BEGIN

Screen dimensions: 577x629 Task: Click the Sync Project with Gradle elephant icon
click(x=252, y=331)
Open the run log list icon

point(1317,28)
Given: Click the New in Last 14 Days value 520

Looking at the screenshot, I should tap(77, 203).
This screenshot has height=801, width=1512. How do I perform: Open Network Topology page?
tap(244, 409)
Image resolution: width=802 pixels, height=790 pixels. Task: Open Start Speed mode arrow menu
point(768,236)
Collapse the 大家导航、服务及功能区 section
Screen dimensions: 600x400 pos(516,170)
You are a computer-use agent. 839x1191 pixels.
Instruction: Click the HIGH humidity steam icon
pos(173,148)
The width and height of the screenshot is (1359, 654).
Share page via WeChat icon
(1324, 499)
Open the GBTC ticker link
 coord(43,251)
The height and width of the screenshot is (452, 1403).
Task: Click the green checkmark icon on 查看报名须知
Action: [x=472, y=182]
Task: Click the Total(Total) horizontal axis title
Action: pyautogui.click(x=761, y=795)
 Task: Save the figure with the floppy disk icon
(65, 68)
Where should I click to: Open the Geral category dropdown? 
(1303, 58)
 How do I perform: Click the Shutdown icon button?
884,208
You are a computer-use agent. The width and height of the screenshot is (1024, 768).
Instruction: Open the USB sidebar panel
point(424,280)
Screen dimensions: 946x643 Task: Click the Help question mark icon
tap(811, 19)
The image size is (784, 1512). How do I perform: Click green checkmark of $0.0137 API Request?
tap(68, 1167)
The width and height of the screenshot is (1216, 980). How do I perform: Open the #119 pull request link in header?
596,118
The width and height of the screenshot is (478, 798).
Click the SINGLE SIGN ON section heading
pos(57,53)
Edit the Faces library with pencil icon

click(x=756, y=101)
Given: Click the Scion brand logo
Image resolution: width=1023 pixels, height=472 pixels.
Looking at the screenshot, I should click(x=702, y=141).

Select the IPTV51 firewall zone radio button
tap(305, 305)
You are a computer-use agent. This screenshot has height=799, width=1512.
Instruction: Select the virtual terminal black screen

END

WHAT IS BEING ASKED: All of the lines above must be returned exactly.

ANSWER BOX:
Screen dimensions: 577x629 Task: Click the Sync Project with Gradle elephant icon
click(x=252, y=331)
Open the run log list icon

point(1317,28)
Given: Click the New in Last 14 Days value 520

Looking at the screenshot, I should tap(77, 203).
This screenshot has height=801, width=1512. How do I perform: Open Network Topology page?
tap(244, 409)
Image resolution: width=802 pixels, height=790 pixels. Task: Open Start Speed mode arrow menu
point(768,236)
Collapse the 大家导航、服务及功能区 section
Screen dimensions: 600x400 pos(516,170)
You are a computer-use agent. 839x1191 pixels.
Instruction: Click the HIGH humidity steam icon
pos(173,148)
The width and height of the screenshot is (1359, 654).
Share page via WeChat icon
(1324, 499)
Open the GBTC ticker link
 coord(43,251)
The height and width of the screenshot is (452, 1403).
Task: Click the green checkmark icon on 查看报名须知
Action: [x=472, y=182]
Task: Click the Total(Total) horizontal axis title
Action: pyautogui.click(x=761, y=795)
 Task: Save the figure with the floppy disk icon
(65, 68)
Where should I click to: Open the Geral category dropdown? 
(1303, 58)
 How do I perform: Click the Shutdown icon button?
884,208
You are a computer-use agent. The width and height of the screenshot is (1024, 768).
Instruction: Open the USB sidebar panel
point(424,280)
Screen dimensions: 946x643 Task: Click the Help question mark icon
tap(811, 19)
The image size is (784, 1512). How do I perform: Click green checkmark of $0.0137 API Request?
tap(68, 1167)
The width and height of the screenshot is (1216, 980). How do I perform: Open the #119 pull request link in header?
596,118
The width and height of the screenshot is (478, 798).
Click the SINGLE SIGN ON section heading
pos(57,53)
Edit the Faces library with pencil icon

click(x=756, y=101)
Given: Click the Scion brand logo
Image resolution: width=1023 pixels, height=472 pixels.
Looking at the screenshot, I should click(x=702, y=141).

Select the IPTV51 firewall zone radio button
tap(305, 305)
You are a computer-use agent. This screenshot has height=799, width=1512.
Instruction: Select the virtual terminal black screen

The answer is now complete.